Which lines below contain the word "mode"? Pick out and copy every one of them, treating uppercase and lowercase as different.
═══ Dataset content
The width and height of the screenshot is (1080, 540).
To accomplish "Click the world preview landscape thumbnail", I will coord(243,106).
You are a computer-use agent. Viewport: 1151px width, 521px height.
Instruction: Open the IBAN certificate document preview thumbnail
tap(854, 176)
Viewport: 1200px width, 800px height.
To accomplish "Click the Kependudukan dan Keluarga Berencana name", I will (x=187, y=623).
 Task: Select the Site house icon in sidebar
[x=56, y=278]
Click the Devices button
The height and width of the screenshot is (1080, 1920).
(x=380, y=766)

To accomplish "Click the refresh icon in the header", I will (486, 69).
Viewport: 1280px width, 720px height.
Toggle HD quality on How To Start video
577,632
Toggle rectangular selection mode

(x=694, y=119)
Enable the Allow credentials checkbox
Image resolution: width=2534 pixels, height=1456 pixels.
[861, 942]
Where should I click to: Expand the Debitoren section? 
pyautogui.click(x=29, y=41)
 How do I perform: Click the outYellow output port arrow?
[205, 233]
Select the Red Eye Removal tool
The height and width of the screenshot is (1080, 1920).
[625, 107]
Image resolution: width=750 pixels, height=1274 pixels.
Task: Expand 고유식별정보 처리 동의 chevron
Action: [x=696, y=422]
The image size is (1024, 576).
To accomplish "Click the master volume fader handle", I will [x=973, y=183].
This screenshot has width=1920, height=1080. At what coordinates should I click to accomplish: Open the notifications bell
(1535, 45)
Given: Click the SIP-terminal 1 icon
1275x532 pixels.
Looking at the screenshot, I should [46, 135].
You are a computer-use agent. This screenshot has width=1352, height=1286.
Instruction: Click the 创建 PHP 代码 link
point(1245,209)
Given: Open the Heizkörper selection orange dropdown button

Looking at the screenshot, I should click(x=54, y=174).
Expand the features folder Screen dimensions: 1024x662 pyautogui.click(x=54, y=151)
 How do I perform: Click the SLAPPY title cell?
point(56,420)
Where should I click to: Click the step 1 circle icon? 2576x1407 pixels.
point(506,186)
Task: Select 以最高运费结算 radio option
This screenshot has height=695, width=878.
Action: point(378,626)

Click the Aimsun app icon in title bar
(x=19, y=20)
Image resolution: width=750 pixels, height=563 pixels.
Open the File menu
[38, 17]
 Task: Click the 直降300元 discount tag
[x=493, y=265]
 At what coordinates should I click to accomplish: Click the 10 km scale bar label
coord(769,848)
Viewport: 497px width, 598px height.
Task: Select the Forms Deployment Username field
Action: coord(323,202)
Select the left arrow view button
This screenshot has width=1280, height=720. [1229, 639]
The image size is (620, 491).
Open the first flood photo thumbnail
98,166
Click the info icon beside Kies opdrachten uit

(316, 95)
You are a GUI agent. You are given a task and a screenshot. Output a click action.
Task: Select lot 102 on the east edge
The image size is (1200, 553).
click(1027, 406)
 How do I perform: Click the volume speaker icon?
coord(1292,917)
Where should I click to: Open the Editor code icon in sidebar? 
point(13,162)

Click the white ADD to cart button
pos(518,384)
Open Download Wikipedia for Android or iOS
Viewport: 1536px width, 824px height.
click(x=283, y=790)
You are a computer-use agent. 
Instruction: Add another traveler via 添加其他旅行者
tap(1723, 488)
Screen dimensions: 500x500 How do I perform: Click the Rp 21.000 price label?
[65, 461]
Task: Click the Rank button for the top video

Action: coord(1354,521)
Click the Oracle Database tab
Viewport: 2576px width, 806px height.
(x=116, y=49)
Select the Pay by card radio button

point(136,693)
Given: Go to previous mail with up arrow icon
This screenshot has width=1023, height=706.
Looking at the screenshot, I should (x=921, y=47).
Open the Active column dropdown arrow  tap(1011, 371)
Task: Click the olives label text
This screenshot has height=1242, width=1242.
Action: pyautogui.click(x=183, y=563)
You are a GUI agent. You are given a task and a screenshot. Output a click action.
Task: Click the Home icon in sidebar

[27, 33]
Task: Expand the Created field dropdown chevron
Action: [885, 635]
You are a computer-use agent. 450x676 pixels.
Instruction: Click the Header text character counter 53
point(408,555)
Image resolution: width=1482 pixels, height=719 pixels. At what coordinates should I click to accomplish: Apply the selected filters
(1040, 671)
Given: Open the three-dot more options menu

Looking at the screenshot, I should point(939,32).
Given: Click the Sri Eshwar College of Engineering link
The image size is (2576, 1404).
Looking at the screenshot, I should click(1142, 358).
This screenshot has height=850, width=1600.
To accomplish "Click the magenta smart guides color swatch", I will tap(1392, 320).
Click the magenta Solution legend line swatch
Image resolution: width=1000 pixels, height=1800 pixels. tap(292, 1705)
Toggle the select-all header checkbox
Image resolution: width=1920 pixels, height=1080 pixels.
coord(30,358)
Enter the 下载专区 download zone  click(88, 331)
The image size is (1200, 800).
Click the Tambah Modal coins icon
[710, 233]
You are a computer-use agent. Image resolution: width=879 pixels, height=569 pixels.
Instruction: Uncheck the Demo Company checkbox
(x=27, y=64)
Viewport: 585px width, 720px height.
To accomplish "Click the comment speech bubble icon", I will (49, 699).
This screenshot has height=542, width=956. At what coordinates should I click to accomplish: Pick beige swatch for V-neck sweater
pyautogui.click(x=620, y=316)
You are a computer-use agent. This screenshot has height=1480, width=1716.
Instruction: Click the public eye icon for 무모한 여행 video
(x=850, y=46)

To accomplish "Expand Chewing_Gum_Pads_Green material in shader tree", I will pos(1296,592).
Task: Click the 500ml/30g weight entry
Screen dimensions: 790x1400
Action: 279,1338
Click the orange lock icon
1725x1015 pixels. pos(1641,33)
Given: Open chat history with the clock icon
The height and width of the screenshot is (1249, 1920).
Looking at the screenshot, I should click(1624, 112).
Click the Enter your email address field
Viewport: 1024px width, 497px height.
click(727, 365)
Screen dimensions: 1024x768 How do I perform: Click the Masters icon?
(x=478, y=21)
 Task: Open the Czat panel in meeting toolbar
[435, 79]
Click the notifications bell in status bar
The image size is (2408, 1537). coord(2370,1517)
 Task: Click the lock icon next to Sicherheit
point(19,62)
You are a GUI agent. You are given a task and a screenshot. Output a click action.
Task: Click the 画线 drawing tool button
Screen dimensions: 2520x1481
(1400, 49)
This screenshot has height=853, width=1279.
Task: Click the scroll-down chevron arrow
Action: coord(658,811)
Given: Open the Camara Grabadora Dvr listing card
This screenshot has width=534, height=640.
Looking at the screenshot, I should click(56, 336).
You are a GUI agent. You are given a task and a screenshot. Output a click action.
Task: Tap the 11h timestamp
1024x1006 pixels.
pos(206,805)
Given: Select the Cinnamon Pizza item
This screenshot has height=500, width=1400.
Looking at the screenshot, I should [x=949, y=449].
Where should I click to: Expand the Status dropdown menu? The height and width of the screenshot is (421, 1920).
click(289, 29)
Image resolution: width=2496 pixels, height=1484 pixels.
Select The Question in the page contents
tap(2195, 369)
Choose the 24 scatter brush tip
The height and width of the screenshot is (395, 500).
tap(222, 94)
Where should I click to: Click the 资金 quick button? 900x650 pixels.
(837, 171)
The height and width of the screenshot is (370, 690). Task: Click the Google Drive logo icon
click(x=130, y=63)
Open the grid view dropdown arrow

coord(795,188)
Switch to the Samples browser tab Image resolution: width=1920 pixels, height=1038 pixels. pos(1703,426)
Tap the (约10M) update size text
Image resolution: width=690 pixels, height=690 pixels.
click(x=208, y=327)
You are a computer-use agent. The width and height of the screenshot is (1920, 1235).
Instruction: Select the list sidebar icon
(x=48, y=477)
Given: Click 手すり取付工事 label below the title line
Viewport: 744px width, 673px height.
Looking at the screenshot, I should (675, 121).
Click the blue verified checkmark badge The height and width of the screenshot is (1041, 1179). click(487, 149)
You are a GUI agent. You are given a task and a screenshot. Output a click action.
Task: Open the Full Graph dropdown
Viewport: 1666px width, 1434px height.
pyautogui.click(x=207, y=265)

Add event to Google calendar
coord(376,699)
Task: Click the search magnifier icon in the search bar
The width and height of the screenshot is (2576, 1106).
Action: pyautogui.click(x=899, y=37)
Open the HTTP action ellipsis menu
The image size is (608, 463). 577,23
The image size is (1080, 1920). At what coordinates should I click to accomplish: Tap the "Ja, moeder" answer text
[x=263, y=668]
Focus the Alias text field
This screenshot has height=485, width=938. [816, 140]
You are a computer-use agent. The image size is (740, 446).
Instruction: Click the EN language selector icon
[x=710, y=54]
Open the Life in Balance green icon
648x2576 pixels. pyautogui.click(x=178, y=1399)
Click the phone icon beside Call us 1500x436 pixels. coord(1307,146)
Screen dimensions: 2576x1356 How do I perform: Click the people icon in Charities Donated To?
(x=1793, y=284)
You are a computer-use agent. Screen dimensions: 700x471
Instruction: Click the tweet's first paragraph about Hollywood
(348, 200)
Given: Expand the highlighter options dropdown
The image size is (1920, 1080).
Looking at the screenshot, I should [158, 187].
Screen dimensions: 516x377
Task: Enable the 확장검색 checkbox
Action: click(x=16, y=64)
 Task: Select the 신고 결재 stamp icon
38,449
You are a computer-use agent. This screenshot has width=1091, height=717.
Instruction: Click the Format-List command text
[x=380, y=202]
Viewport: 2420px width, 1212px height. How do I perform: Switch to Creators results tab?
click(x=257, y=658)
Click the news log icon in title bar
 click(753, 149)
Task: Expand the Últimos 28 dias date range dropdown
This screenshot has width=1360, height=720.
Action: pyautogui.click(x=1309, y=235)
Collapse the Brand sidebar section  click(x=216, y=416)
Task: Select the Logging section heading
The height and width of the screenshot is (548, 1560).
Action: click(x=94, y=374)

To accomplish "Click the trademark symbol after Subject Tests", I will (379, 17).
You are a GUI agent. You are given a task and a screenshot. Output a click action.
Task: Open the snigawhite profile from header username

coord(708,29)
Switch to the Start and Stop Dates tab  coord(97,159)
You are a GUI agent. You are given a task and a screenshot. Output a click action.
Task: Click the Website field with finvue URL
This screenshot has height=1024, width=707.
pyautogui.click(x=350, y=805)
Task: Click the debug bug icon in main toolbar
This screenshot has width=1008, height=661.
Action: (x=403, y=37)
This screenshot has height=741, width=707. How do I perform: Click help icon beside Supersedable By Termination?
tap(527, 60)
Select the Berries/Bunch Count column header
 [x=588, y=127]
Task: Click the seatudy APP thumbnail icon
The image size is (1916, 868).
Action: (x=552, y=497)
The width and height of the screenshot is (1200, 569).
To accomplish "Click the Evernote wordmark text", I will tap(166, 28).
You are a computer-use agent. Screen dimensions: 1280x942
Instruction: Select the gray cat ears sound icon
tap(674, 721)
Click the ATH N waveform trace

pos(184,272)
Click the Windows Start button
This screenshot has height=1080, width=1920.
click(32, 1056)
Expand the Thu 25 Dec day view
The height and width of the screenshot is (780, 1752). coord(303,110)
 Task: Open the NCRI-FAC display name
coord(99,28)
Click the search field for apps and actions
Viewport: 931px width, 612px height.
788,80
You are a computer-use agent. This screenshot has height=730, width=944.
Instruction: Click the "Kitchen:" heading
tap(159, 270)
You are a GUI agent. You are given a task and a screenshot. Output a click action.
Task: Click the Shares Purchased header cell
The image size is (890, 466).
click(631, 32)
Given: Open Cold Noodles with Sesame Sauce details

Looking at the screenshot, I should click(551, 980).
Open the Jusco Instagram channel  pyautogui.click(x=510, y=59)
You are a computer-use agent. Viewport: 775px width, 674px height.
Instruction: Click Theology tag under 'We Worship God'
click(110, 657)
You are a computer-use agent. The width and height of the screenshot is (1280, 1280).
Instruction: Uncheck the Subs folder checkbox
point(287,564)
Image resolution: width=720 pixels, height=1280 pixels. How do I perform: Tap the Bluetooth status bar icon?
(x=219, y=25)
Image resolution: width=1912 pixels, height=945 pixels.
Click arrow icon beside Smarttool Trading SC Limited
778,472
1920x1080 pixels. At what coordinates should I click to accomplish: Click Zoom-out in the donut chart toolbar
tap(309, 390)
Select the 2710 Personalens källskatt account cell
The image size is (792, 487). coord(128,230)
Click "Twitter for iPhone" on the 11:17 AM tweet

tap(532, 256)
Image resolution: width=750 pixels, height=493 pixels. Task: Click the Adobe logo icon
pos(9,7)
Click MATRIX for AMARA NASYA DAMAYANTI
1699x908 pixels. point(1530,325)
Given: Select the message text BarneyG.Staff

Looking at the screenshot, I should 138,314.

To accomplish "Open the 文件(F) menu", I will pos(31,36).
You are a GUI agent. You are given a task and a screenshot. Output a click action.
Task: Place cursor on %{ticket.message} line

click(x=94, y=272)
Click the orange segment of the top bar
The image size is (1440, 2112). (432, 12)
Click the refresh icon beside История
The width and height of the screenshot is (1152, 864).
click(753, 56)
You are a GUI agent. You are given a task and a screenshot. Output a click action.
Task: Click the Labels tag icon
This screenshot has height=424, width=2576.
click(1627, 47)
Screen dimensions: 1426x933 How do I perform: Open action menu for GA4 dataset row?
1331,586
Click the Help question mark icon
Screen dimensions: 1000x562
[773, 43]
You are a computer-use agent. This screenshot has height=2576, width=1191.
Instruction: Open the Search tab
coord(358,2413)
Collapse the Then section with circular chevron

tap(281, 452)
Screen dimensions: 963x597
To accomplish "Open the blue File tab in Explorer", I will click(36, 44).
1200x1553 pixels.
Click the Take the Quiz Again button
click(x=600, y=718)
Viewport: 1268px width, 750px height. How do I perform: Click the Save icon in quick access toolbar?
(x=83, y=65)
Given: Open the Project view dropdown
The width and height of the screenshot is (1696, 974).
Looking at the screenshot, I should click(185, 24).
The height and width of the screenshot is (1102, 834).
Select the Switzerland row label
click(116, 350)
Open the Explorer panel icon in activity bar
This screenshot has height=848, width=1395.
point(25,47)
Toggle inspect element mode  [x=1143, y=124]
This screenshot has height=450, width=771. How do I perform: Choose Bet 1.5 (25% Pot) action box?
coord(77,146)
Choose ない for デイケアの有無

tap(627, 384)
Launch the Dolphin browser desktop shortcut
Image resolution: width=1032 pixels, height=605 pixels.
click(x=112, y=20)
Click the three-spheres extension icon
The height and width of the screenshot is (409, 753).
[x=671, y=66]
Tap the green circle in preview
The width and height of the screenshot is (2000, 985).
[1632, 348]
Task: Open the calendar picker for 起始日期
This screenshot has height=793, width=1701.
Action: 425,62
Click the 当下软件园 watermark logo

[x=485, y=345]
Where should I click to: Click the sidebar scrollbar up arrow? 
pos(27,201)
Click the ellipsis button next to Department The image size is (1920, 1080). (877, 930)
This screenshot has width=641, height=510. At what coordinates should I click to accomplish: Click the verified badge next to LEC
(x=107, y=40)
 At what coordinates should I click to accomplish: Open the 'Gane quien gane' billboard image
══════
> _Full output_:
Toggle rectangular selection mode
Toggle inspect element mode  [x=1143, y=124]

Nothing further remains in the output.